The reports by non-profit groups,
the Kaiser Family Foundation and the Center for Science in the
Public Interest, were issued a day after the American Psychological
Association published a new policy recommending legal limits on
advertising aimed at children.
The Kaiser Foundation, which studies
family health issues, said research had not pinpointed precisely
why television watching is so strongly linked with childhood obesity.

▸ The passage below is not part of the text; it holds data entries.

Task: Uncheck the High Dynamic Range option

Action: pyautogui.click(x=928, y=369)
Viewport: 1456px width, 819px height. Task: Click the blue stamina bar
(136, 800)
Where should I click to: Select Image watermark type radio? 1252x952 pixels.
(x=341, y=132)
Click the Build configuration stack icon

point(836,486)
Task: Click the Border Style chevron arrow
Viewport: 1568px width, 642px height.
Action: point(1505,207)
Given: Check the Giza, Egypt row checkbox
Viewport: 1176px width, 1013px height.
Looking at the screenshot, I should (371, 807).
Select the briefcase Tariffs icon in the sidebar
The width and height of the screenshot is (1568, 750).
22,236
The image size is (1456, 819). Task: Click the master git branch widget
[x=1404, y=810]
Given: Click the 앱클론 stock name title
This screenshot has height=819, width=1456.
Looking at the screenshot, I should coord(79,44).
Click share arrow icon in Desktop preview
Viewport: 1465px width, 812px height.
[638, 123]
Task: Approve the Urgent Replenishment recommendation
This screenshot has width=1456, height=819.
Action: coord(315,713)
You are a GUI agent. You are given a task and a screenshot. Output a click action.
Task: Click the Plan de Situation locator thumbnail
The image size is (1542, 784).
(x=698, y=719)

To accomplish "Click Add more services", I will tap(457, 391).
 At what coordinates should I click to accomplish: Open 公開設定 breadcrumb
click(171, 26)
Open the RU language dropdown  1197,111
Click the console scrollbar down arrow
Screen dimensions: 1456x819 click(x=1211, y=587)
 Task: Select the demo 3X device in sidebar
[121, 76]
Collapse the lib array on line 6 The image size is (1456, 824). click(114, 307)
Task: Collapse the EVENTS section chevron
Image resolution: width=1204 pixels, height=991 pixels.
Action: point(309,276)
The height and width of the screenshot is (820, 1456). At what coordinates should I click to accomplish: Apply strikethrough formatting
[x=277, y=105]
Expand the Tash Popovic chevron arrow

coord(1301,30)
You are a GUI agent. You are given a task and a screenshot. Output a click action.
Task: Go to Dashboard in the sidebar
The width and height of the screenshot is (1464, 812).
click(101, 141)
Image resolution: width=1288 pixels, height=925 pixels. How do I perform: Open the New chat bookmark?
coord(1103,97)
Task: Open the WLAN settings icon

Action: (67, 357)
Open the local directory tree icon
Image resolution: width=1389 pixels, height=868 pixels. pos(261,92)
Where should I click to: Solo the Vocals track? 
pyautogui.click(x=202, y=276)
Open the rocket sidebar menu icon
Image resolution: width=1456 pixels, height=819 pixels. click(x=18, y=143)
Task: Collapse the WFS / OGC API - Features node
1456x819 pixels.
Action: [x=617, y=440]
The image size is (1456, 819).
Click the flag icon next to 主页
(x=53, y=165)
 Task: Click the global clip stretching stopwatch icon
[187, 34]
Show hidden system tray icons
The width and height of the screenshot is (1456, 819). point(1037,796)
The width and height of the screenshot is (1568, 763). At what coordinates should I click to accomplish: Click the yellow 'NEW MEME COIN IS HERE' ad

But experts told a briefing that evidence pointed strongly to
advertising for junk and snack foods.
The CSPI, which publishes frequent
reports on the fat and calorie content of popular foods, criticized
kid's menus at restaurants that feature deep-fried foods, sugary
drinks and calorie-laden desserts.
The U.S. Centers for Disease Control
and Prevention says that since 1980 the proportion of overweight
children ages 6 to 11 has more than doubled. It estimates that
10 percent of young children aged 2 to 5 and 15 percent of 6-
to 9-year-olds are overweight.
The Kaiser Foundation studied whether
time spent watching television and movies and playing computer
and video games really contributes to this, as many believe. Its
experts reviewed more than 40 studies on the subject.
"While media is only one of many
factors that appear to be affecting childhood obesity, it's an
important piece of the puzzle," Vicky Rideout, a Kaiser vice president,
told a briefing.
COUCH POTATO EFFECT NOT TO BLAME
The studies did not compellingly
support the so-called "couch potato" theory -- that kids who watch
TV are not out exercising and playing.
"One of the possibilities is food
advertising. It seems to be a strong possibility," added Elizabeth
Vandewater, an expert on human development at the University of
Texas in Austin.
"We know that advertising works,
and it works well," she added.
Psychologist Dale Kunkel of the
University of California at Santa Barbara agreed. "It works especially
well on young children," he said.
Dr. Tom Robinson, a pediatrician
at Stanford University in California who studies obesity, tried
reducing how much TV kids watched to see if they became less fat.
They did.
Two of his studies on a total of
1,100 children aged 8 to 10 showed that when TV watching was reduced,
the children -- who were growing -- gained less weight.
Turning off the television slowed
down obesity more than anything else, including exercise programs
and diets, Robinson said. "It amazed me that we saw these effects,"
he said.
The Kaiser experts said the typical
child sees about 40,000 ads a year on TV, most for candy, cereal,
soda and fast food.
And fast food, said the CSPI, is
certainly making children fatter. "We found that most meals have
600 or 1,000 calories -- that's half a days worth or more for
kids aged 4 to 8," the CSPI's Jayne Hurley told a news conference.
"Any kid who eats a cheeseburger,
fries Coke and sundae will be sitting down to an amazing 1,700
calories and three and a half days' worth of bad fat. Of course,
who would know that? Menus don't have to list nutrition information."